UU ini dibuat karena ada beberapa alasan, salah
satunya adalah bahwa pengaruh globalisasi dan perkembangan teknologi
telekomunikasi yang sangat cepat telah mengakibatkan perubahan yang mendasar
dalam penyelenggaraan dan cara pandang terhadap telekomunikasi.Dengan munculnya
undang-undang tersebut membuat banyak terjadinya perubahan dalam dunia
telekomunikasi, antara lain :
1.Telekomunikasi merupakan salah satu infrastruktur
penting dalam kehidupan berbangsa dan bernegara.
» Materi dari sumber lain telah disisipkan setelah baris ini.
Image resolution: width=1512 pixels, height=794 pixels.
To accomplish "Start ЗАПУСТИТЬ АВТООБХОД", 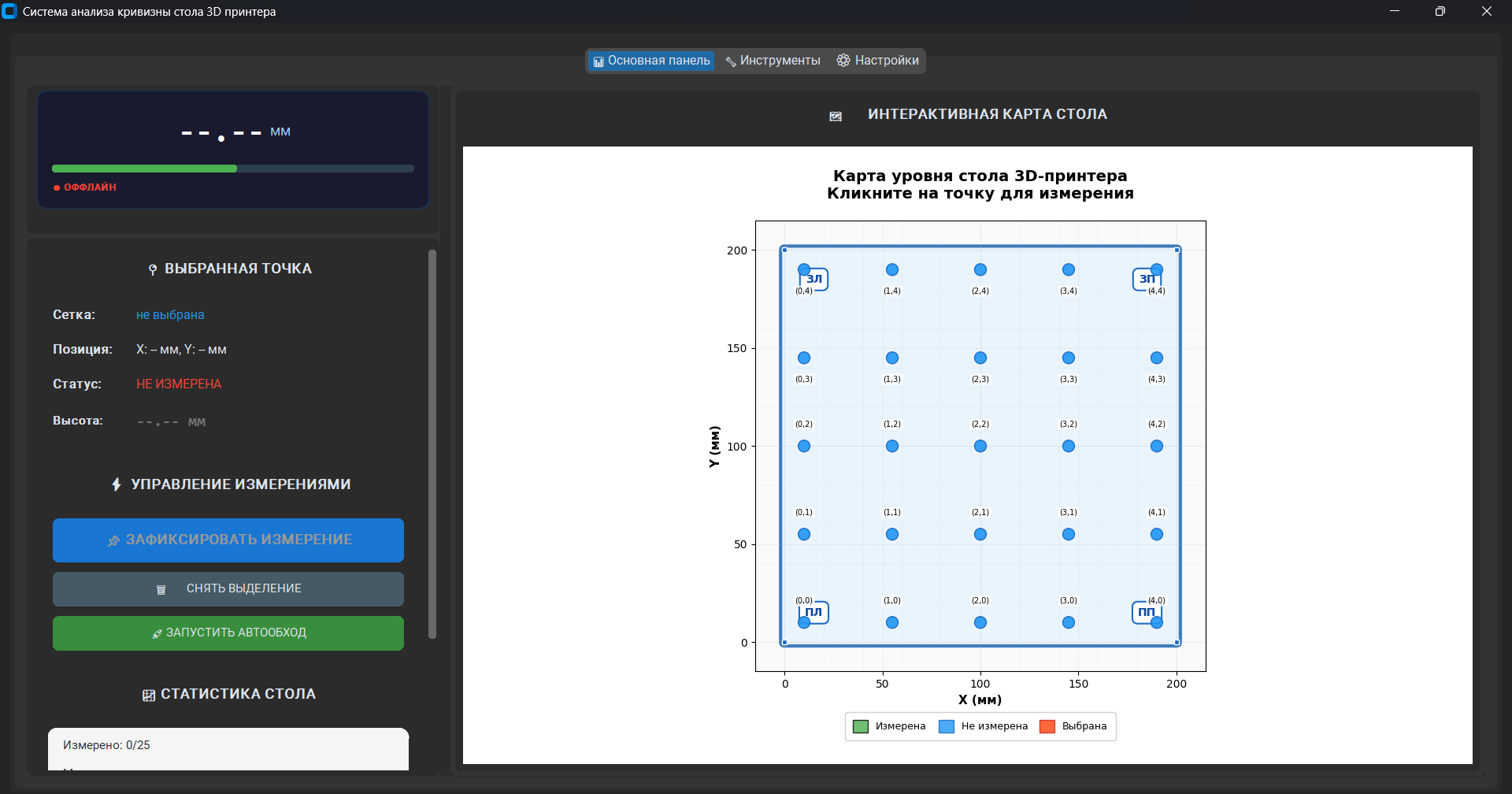I will pyautogui.click(x=228, y=633).
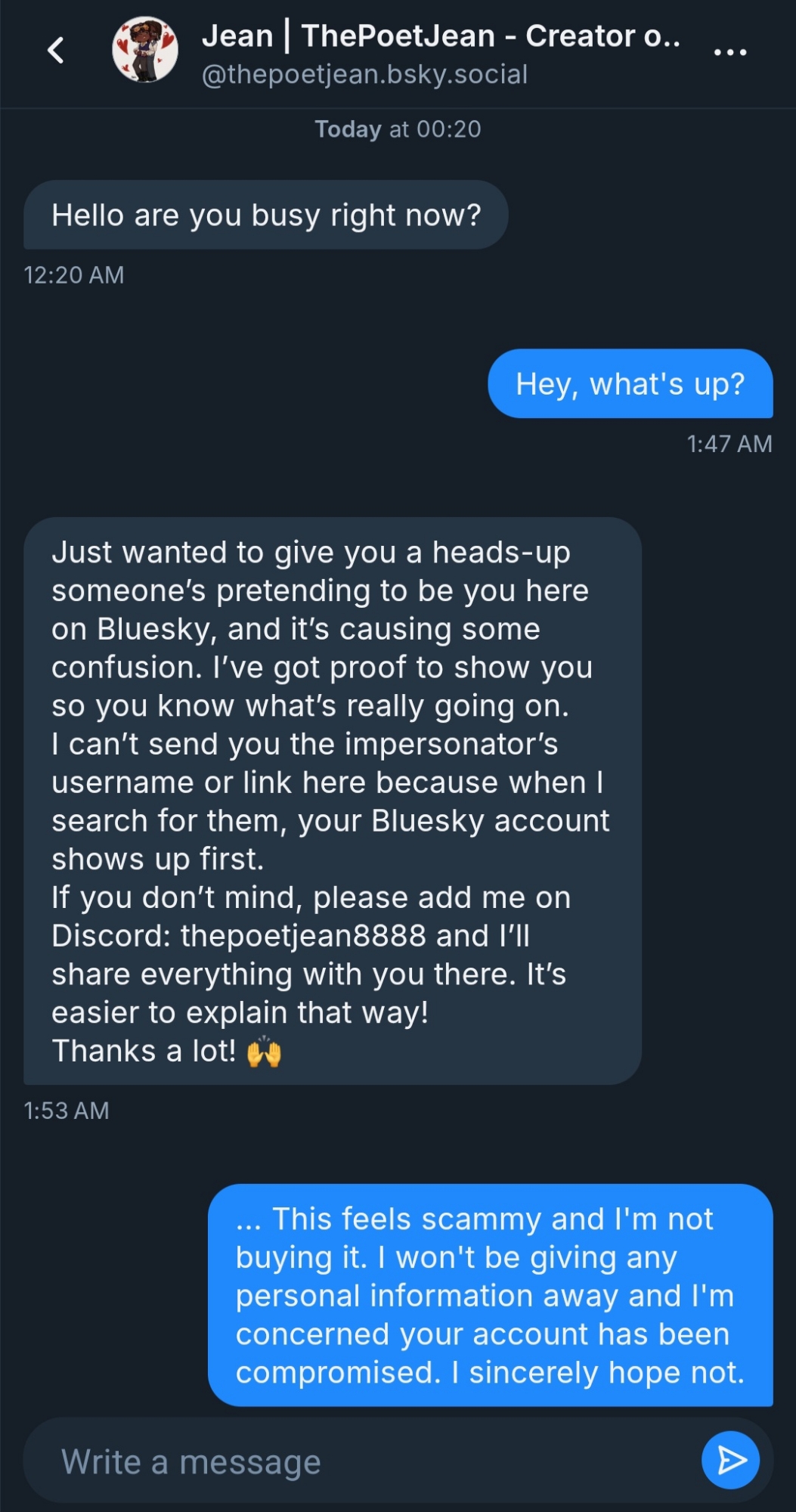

2.Perkembangan teknologi yang sangat pesat tidak hanya
terbatas pada lingkup
telekomunikasi itu saja, melainkan sudah berkembang
pada TI.
3.Perkembangan teknologi telekomunikasi di tuntut
untuk mengikuti norma dan
kebijaksanaan yang ada di Indonesia.
Apakah ada keterbatasan yang dituangkan dalam UU no.36
Telekomunikasi tersebut dalam hal mengatur penggunaan teknologi Informasi. Maka
berdasarkan isi dari UU tersebut tidak ada penjelasan mengenai batasan-batasan
yang mengatur secara spesifik dalam penggunaan teknologi informasi tersebut,
artinya dalan UU tersebut tidak ada peraturan yang secara resmi dapat membatasi
penggunaan teknologi komunikasi ini. Namun akan lain ceritanya jika kita
mencoba mencari batasan-batasan dalam penggunaan teknologi informasi berbasis
sistem komputer yang merupakan sistem elektronik yang dapat dilihat secara
virtual, maka hal tersebut diatur dalam UU No.11 Tahun 2008 tentang Informasi
dan Transaksi Elektronik terutama BAB VII tentang Perbuatan yang Dilarang.
Untuk itu kita sebagai pengguna teknologi informasi dan komunikasi harus lebih
bijak dan berhati-hati lagi dalam memanfaatkan teknologi ini dengan
memperhatikan peraturan dan norma yang ada.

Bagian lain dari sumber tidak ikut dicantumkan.